I am looking for a way I can apply a count() function only to a specific range of dates. I have attached the code I am using right now. As you can see, I have already generated the specific range of dates I want but I am unsure of how to apply the count function to this range and then have it still generate a plot.
The sample of data below is only a few of the columns - there are 16 but I only need to use date_report.
Data from excel sample:
'''
sex---------country-------date_report
M Canada 03-01-2020
F Canada 03-01-2020
M Canada 03-02-2020
F Canada 03-02-2020
M Canada 03-02-2020
M Canada 03-03-2020
F Canada 03-03-2020
M Canada 03-04-2020
F Canada 03-04-2020
M Canada 03-04-2020
'''
I need to calculate the number of cases from March 1 - July 10/2020 from the date_report column. There are duplicate dates in the rows, those need to be summed up so there is one total value per date (2 for 03-01-2020, 4 for 3-02-2020 and so on)
After reading the excel file and importing pandas and datetime:
'''
day_first=datetime.date(2020, 3, 1)
day_last=datetime.date(2020, 7, 10)
delta = (day_last - day_first)
print(delta.days)
for i in range(delta.days + 1):
all_dates = day_first + datetime.timedelta(+i)
print(all_dates) # This gives me the range of dates I am looking for.
date_count=df.groupby('date_report').date_report.count()
print(date_count)
date_count.plot(kind='line') # This plot goes from the first date in January until the end of the list, I just want March 1-July 10.
'''
Like I said, the goal is to have a line plot from dates March 1-July 10 on the x axis, showing the total number of cases per day on the y axis.
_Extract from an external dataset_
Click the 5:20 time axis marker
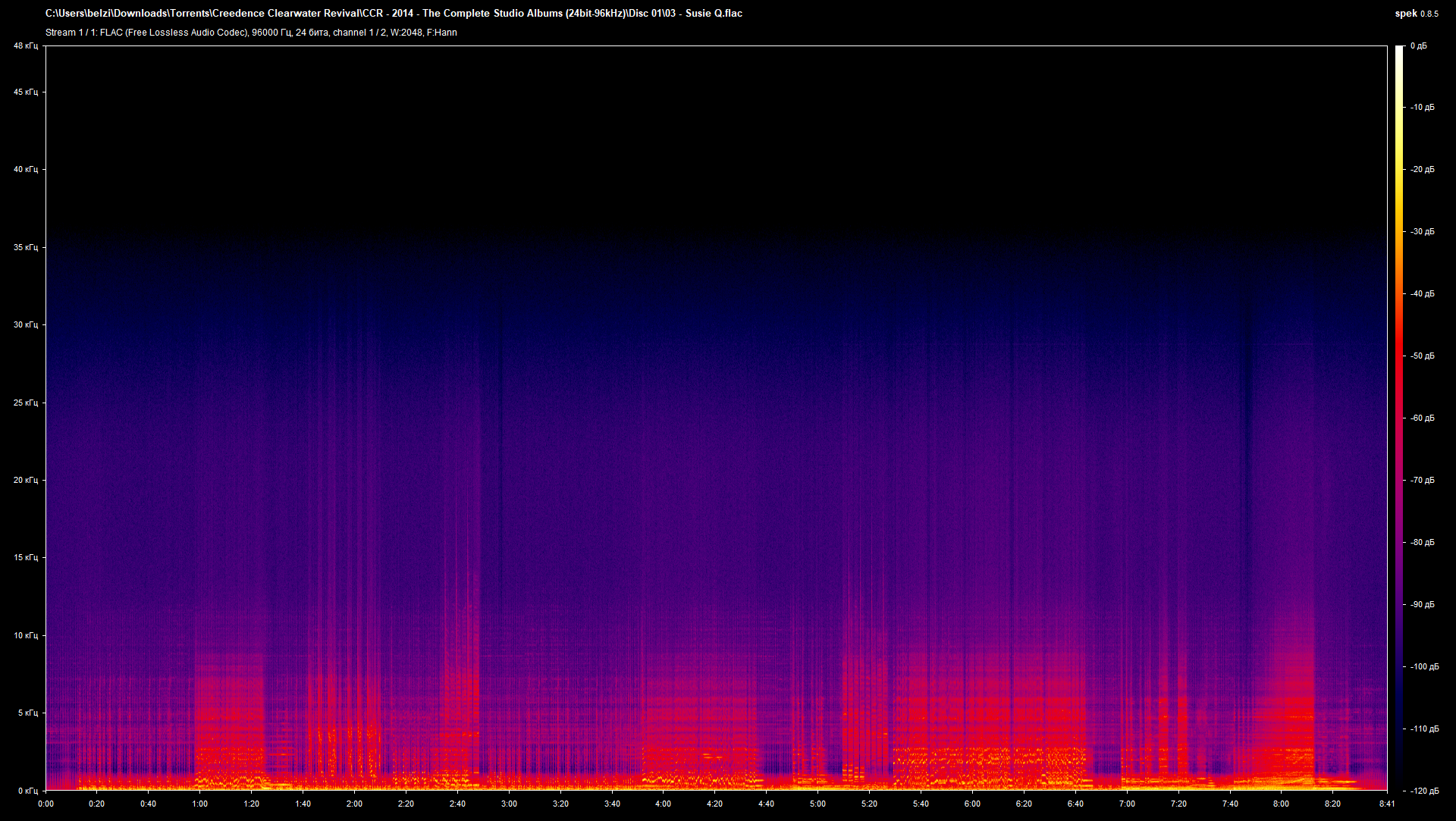Image resolution: width=1456 pixels, height=821 pixels. tap(869, 804)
Any help would be greatly appreciated!
You just have to reduce the initial dataset to the dates you're interested in before performing the groupby:
import matplotlib.pyplot as plt
# select data between dates of interest
sub_df = df.loc[df['date_report'].between(first_day, last_day), :]
date_count = sub_df.groupby('date_report').date_report.count()
date_count.plot(kind='line')
plt.show()
If you need to change the way the dates are stored in the dataframe for compatibility issues between various types (datetime.datetime
, datetime64[ns]
), you can convert them to the versatile pd.Timestamp
objects with
df['date_report'] = [pd.Timestamp(d) for d in df['date_report']]
or, in this case, the bounding datetimes:
first_day = pd.Timestamp(first_day)
last_day = ...